Se han necesitado más de 2 millones de años para formarse y sólo son conducidos hacia el exterior por las corrientes producidas por terremotos y volcanes, que los impulsan hacia arriba con una tremenda fuerza para llenarnos de asombro y fascinación.
Los diamantes son muy raros. Por lo general, deben procesarse 250 toneladas de rocas, arena y grava para obtener un quilate de diamante.
Cada diamante es único. Como una huella digital, no hay dos iguales. Cuando tenemos un diamante en nuestras manos, estamos sosteniendo un trozo de la historia de la tierra.
Hasta el siglo XVIII, la India era el único lugar de donde procedían todos los diamantes del mundo. En la segunda mitad del siglo XIX, se descubrieron los primeros diamantes en Africa. Hoy día, los países proveedores de diamantes más importantes son Australia y Congo para los diamantes industriales y Sudáfrica, Australia, Congo, Rusia, Namibia y Botswana para las piedras de calidad gema.
EL DIAMANTE COMO INVERSIÓN
Multitud de razones avalan que la compra de diamantes es una magnífica inversión a largo plazo. Al tratarse de uno de los materiales más escasos de la tierra y con una demanda creciente, la tendencia alcista irá incrementando su valor con el paso del tiempo.
Actualmente, casi el 90% de la demanda corresponde a Estados Unidos, Japón y Europa, pero países emergentes como China, India o Rusia están aumentando su consumo de forma exponencial, lo que conllevará un notable aumento de los precios.
En los últimos 25 años el incremento de precios ha oscilado entre un 5 y un 10% anual, pero los analistas apuntan a que este crecimiento será superior a los dos dígitos para los más raros, los más escasos, los que superan 1 quilate de peso.
La gran diferencia con otras inversiones es que no requiere mantenimiento, se transporta cómodamente y nunca se estropea. ¡Es para siempre!. Y además de una belleza incomparable con ningún otro bien. Es un valor seguro como inversión y de un glamour desbordante.
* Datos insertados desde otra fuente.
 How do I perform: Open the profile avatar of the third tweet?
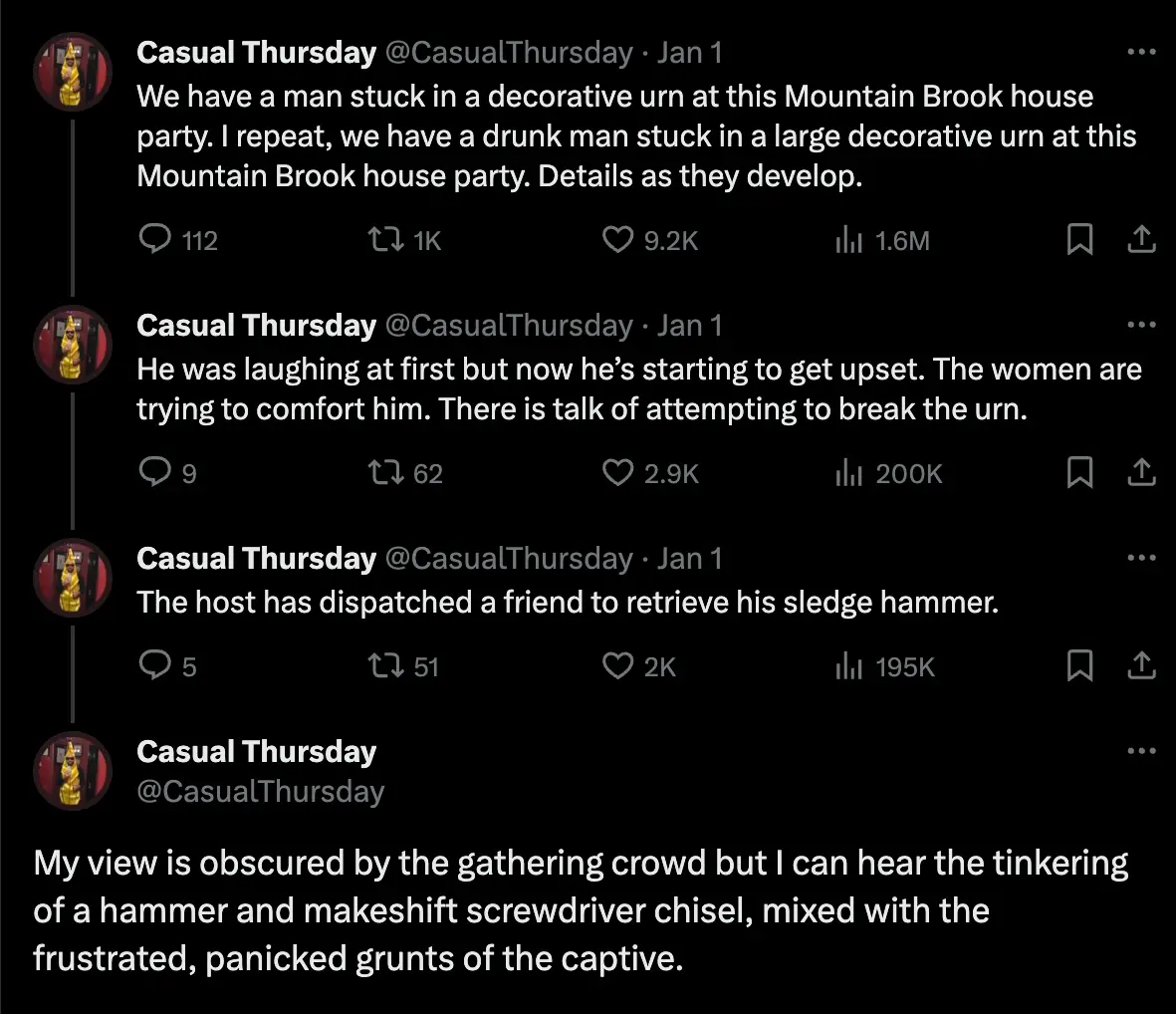click(72, 578)
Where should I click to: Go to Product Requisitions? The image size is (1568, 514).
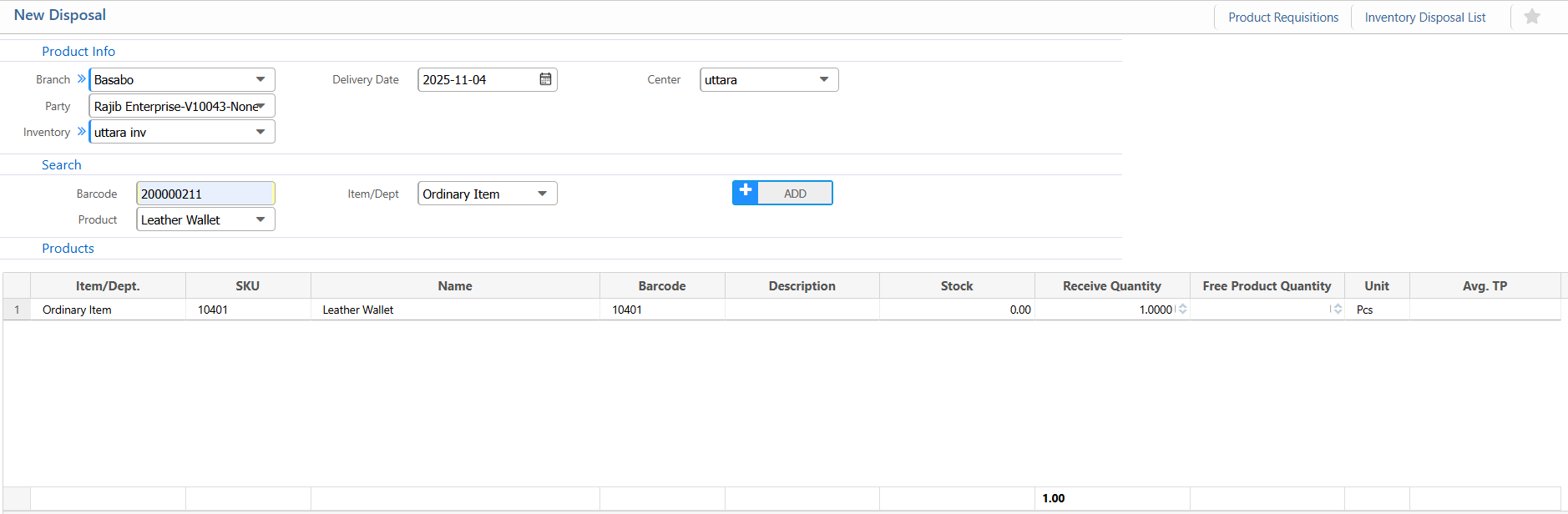[1282, 18]
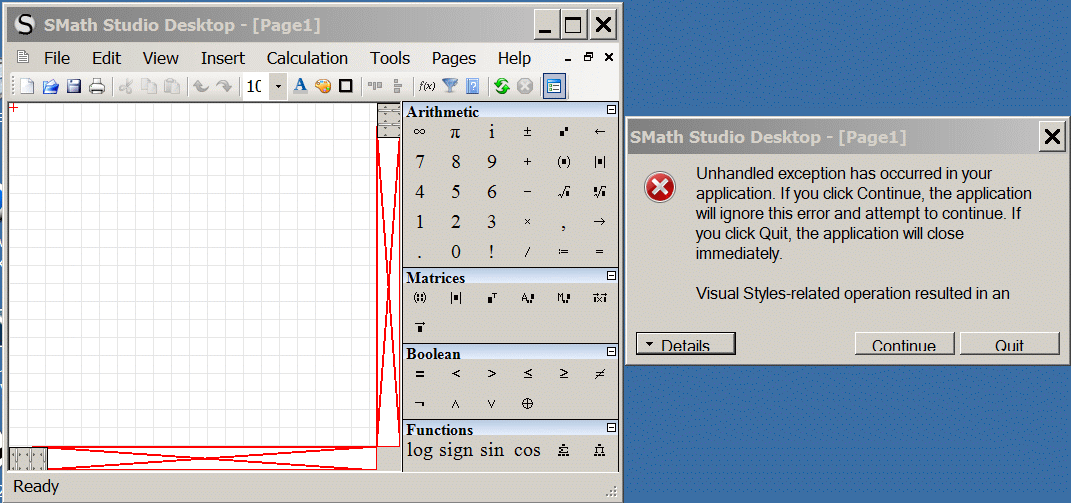Toggle the border square toolbar button

click(346, 87)
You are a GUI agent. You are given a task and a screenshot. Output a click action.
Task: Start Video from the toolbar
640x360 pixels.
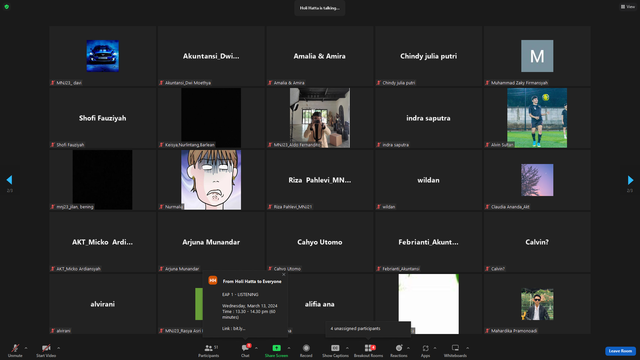point(46,350)
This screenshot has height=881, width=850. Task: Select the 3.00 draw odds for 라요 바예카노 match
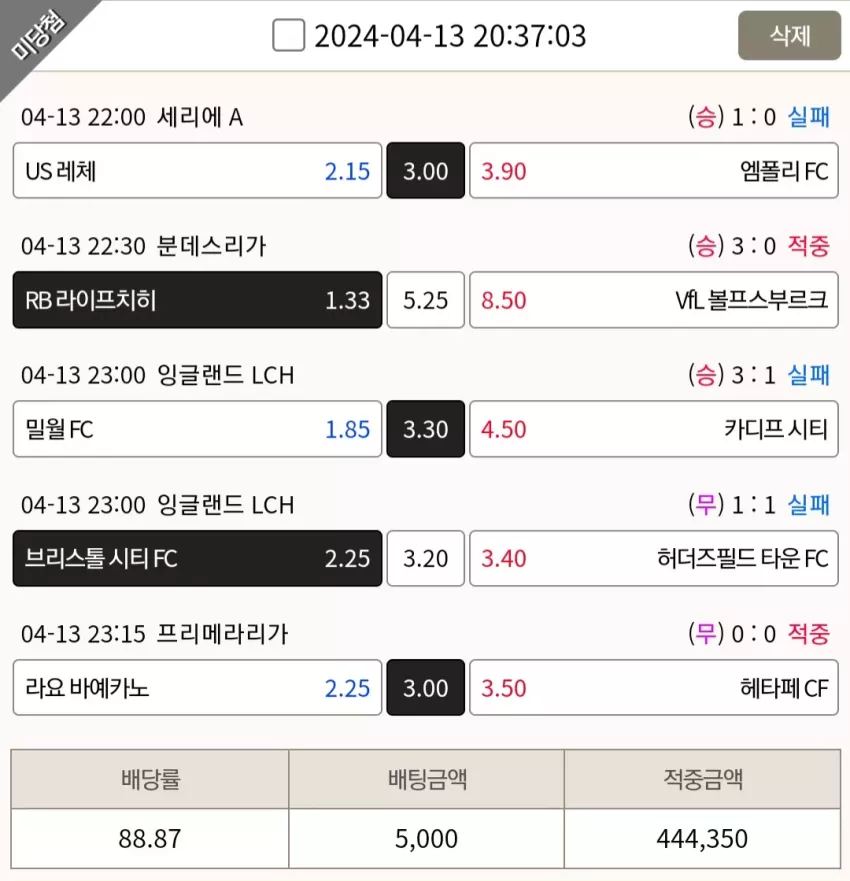(426, 687)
Cada vez son más los expertos a nivel internacional que recomiendan la compra de diamantes como estrategia de diversificación del patrimonio. Eso sí, siempre con la garantía de una certificación que homologue qué diamante estamos comprando.
Sotheby´s vendió en 1995 un diamante de 100 cts. por 16 millones de $. Se entiende que además de una inversión sólida es también algo emocionante y único.